>>>>

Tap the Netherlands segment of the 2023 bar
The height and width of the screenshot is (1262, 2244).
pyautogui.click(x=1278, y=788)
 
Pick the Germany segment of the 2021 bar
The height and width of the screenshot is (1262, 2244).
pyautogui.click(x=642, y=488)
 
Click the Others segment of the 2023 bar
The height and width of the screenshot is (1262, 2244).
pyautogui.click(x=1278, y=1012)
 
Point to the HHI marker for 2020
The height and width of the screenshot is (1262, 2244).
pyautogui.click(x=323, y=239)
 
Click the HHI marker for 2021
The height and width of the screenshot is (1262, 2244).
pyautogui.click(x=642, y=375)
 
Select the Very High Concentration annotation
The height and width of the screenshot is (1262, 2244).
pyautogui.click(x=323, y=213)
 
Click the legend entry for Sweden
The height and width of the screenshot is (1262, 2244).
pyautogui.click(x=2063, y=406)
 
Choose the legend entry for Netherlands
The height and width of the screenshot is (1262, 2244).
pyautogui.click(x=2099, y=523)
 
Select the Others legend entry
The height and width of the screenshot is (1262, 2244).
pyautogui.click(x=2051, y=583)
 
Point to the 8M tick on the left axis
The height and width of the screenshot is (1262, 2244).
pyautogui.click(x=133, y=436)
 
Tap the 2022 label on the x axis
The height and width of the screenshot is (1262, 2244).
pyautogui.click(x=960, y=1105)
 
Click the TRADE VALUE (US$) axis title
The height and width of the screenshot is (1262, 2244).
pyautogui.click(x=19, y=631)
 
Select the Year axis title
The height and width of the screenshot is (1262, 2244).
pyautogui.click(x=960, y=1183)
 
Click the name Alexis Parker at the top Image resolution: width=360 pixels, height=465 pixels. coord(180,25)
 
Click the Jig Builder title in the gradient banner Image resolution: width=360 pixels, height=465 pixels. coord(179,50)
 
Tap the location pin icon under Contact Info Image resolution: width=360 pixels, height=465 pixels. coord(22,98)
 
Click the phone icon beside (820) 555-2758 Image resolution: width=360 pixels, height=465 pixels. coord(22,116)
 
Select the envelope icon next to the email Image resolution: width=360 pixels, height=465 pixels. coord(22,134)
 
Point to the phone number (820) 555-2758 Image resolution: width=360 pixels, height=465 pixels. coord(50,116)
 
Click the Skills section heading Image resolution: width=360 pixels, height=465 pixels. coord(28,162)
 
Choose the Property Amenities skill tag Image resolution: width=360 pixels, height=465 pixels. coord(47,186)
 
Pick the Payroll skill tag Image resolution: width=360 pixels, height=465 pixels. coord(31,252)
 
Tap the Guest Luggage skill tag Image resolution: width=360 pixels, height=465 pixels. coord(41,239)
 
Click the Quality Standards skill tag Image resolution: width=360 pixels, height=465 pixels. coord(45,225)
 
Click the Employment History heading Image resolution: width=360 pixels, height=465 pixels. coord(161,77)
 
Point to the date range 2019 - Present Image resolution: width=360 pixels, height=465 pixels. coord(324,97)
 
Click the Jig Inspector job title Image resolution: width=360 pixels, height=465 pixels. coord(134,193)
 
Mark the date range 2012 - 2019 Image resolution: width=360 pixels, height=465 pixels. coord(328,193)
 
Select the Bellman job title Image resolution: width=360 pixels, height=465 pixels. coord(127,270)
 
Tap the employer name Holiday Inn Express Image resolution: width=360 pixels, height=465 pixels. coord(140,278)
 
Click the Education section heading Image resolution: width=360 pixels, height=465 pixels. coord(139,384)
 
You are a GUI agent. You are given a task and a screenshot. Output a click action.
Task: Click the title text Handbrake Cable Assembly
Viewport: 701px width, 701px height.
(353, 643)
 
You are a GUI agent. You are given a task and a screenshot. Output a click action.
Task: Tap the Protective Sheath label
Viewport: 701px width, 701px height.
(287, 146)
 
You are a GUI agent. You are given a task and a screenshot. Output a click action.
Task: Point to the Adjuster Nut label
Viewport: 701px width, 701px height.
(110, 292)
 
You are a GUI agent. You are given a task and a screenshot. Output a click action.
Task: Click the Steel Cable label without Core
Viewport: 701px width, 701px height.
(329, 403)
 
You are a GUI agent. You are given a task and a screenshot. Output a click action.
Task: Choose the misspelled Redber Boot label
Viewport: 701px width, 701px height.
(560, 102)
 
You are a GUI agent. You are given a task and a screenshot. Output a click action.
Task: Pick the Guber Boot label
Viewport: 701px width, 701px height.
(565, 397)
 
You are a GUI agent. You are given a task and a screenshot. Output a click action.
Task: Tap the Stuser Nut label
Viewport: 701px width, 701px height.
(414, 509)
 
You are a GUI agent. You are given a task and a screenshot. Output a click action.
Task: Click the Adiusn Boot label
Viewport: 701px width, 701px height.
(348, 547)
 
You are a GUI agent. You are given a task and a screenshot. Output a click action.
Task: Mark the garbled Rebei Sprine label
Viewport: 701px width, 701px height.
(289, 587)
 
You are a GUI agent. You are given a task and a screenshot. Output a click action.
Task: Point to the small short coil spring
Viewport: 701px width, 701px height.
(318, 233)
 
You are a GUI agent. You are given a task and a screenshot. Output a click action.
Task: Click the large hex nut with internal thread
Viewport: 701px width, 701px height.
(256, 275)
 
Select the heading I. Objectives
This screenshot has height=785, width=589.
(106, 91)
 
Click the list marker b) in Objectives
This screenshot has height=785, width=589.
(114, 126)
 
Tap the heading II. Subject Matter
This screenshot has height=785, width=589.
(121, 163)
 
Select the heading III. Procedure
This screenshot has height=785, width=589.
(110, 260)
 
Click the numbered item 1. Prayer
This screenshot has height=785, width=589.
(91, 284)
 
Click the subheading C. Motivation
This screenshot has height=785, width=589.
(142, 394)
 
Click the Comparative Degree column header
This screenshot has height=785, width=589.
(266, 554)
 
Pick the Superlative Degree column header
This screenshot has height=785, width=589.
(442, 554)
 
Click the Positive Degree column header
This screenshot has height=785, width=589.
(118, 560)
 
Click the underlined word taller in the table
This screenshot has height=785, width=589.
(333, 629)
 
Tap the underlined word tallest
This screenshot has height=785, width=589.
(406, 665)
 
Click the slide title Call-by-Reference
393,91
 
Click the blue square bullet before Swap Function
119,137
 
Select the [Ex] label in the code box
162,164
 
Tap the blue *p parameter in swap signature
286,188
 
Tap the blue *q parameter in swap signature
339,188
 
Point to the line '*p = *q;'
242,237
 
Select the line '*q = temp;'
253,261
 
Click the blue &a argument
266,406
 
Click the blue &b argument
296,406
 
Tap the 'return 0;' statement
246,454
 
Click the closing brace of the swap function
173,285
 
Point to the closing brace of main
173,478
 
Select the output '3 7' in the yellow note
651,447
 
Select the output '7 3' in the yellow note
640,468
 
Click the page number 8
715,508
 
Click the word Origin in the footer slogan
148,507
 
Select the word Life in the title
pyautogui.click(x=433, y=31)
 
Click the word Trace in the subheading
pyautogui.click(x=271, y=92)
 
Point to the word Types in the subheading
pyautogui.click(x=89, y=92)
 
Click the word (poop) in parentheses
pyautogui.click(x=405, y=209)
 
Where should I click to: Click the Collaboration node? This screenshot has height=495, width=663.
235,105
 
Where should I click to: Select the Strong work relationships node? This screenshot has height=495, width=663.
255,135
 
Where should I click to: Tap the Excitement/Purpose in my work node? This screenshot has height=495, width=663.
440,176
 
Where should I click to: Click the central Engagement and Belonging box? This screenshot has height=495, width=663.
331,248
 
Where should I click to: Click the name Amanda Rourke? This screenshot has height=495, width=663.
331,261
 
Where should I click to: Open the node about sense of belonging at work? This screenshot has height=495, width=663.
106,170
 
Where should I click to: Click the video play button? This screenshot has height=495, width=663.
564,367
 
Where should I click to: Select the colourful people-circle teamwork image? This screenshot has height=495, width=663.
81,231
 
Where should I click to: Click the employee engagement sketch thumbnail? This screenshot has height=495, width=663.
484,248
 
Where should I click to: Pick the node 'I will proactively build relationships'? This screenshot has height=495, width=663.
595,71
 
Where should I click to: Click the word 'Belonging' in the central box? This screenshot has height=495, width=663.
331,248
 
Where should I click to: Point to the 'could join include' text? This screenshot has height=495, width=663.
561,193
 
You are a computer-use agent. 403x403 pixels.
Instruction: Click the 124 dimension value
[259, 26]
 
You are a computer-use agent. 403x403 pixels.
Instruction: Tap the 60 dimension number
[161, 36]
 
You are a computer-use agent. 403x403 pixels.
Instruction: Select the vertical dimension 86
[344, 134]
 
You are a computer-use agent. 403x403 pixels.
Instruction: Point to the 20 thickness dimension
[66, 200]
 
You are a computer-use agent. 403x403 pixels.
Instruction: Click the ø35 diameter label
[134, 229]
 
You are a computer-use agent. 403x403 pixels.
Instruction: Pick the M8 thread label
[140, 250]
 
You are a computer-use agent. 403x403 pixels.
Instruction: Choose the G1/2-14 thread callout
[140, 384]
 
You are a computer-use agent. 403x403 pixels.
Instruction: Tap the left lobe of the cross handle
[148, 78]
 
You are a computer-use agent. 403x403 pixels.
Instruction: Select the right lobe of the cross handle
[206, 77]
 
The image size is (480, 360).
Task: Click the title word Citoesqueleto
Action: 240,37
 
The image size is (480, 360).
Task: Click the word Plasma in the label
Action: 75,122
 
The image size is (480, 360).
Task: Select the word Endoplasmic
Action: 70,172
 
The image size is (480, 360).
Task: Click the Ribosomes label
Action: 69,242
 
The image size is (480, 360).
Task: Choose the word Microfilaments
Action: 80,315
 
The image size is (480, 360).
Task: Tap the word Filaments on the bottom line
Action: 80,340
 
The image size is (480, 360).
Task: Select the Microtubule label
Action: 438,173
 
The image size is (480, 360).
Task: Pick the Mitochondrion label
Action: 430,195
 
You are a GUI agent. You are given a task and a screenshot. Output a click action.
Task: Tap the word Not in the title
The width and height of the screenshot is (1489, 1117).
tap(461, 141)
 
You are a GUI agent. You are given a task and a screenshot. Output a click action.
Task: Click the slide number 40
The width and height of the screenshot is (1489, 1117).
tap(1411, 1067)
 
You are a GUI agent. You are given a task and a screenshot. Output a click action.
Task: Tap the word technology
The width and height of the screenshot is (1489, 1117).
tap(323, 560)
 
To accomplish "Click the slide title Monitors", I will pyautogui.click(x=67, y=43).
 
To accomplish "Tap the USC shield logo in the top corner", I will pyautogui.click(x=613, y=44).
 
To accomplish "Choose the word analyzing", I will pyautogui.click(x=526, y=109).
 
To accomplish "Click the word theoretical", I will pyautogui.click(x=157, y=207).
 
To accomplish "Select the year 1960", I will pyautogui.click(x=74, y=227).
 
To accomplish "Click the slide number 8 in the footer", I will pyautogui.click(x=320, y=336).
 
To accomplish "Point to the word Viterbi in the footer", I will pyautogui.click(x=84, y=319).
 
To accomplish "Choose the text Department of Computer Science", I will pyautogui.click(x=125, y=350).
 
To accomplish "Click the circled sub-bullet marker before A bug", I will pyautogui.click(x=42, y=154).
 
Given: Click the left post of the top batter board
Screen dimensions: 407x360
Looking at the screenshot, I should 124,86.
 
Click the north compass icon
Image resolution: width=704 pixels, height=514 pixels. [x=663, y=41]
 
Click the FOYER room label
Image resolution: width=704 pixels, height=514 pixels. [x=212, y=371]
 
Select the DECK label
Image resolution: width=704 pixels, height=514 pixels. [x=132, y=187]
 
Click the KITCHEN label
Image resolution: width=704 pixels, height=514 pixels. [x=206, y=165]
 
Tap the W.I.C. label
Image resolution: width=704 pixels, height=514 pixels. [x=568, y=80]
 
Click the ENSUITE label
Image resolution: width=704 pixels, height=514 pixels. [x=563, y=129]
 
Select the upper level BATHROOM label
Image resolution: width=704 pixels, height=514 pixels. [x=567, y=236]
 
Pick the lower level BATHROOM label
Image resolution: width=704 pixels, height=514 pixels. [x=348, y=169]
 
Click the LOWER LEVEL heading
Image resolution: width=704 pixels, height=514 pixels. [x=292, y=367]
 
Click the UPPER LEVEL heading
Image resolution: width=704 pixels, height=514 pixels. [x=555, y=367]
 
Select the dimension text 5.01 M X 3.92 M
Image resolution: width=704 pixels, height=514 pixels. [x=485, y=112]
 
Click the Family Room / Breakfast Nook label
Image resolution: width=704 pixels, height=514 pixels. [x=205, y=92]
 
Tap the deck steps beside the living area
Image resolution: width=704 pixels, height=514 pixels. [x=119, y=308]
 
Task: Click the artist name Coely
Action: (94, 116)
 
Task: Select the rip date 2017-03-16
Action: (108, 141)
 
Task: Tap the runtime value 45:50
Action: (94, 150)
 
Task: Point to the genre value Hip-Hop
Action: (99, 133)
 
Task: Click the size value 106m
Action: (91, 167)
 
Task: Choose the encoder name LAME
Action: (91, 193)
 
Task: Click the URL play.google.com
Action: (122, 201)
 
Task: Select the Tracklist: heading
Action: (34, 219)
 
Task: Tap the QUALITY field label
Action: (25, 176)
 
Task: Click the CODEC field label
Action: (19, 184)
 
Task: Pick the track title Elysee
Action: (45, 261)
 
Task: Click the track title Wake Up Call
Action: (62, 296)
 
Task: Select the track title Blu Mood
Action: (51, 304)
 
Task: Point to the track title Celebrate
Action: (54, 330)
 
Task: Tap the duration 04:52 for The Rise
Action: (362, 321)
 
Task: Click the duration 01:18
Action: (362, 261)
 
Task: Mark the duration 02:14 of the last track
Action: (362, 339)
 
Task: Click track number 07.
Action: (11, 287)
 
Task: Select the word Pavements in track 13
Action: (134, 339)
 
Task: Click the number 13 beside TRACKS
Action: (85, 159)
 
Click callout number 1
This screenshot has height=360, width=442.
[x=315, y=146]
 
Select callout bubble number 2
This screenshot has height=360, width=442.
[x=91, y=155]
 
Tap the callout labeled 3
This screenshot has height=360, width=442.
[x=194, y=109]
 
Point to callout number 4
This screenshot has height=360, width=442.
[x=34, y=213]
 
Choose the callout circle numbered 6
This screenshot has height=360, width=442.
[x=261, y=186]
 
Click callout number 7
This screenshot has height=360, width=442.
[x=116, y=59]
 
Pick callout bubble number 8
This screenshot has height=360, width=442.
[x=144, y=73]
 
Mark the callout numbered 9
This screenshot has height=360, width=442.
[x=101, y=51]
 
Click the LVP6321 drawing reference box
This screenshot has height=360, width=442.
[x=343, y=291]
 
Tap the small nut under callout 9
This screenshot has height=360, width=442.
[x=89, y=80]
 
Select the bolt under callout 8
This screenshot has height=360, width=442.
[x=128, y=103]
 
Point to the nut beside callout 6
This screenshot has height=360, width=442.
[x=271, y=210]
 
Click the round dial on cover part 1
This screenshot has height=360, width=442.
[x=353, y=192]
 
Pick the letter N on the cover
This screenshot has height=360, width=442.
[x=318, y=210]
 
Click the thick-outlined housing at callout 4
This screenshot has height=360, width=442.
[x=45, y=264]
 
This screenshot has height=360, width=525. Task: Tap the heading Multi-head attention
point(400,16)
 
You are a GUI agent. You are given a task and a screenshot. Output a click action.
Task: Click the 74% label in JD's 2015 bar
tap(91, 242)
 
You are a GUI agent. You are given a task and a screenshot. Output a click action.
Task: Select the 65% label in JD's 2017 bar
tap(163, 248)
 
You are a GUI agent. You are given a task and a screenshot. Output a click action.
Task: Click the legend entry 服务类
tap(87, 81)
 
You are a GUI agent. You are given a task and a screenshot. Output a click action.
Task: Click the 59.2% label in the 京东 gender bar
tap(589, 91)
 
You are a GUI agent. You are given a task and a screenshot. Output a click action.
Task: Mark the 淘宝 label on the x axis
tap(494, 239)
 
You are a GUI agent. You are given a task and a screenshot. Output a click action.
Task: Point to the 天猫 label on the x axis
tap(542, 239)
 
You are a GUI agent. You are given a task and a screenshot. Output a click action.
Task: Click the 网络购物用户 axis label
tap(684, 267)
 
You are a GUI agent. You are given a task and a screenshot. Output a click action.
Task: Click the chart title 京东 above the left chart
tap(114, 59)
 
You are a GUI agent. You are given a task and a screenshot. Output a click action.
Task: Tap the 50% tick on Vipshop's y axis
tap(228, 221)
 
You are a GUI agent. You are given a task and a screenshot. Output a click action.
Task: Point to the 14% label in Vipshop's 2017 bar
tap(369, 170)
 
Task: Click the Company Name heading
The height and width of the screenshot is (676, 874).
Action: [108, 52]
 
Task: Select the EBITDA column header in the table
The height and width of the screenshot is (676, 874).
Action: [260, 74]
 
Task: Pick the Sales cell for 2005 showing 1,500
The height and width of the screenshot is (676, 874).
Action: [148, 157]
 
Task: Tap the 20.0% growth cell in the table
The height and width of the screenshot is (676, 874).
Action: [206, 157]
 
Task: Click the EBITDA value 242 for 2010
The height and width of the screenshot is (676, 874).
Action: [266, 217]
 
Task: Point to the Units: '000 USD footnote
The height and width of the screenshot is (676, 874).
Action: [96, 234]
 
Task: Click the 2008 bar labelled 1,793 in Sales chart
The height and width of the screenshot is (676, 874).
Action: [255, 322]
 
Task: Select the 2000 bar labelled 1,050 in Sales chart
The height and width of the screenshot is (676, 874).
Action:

<<<<

| TASK PROMPT |
Retype the records from their very beginning through the line that contains "Click the name Alexis", including that line, and reproduce every line without alteration.

| ANSWER FOR THIS EXERCISE |
Tap the Netherlands segment of the 2023 bar
The height and width of the screenshot is (1262, 2244).
pyautogui.click(x=1278, y=788)
 
Pick the Germany segment of the 2021 bar
The height and width of the screenshot is (1262, 2244).
pyautogui.click(x=642, y=488)
 
Click the Others segment of the 2023 bar
The height and width of the screenshot is (1262, 2244).
pyautogui.click(x=1278, y=1012)
 
Point to the HHI marker for 2020
The height and width of the screenshot is (1262, 2244).
pyautogui.click(x=323, y=239)
 
Click the HHI marker for 2021
The height and width of the screenshot is (1262, 2244).
pyautogui.click(x=642, y=375)
 
Select the Very High Concentration annotation
The height and width of the screenshot is (1262, 2244).
pyautogui.click(x=323, y=213)
 
Click the legend entry for Sweden
The height and width of the screenshot is (1262, 2244).
pyautogui.click(x=2063, y=406)
 
Choose the legend entry for Netherlands
The height and width of the screenshot is (1262, 2244).
pyautogui.click(x=2099, y=523)
 
Select the Others legend entry
The height and width of the screenshot is (1262, 2244).
pyautogui.click(x=2051, y=583)
 
Point to the 8M tick on the left axis
The height and width of the screenshot is (1262, 2244).
pyautogui.click(x=133, y=436)
 
Tap the 2022 label on the x axis
The height and width of the screenshot is (1262, 2244).
pyautogui.click(x=960, y=1105)
 
Click the TRADE VALUE (US$) axis title
The height and width of the screenshot is (1262, 2244).
pyautogui.click(x=19, y=631)
 
Select the Year axis title
The height and width of the screenshot is (1262, 2244).
pyautogui.click(x=960, y=1183)
 
Click the name Alexis Parker at the top Image resolution: width=360 pixels, height=465 pixels. coord(180,25)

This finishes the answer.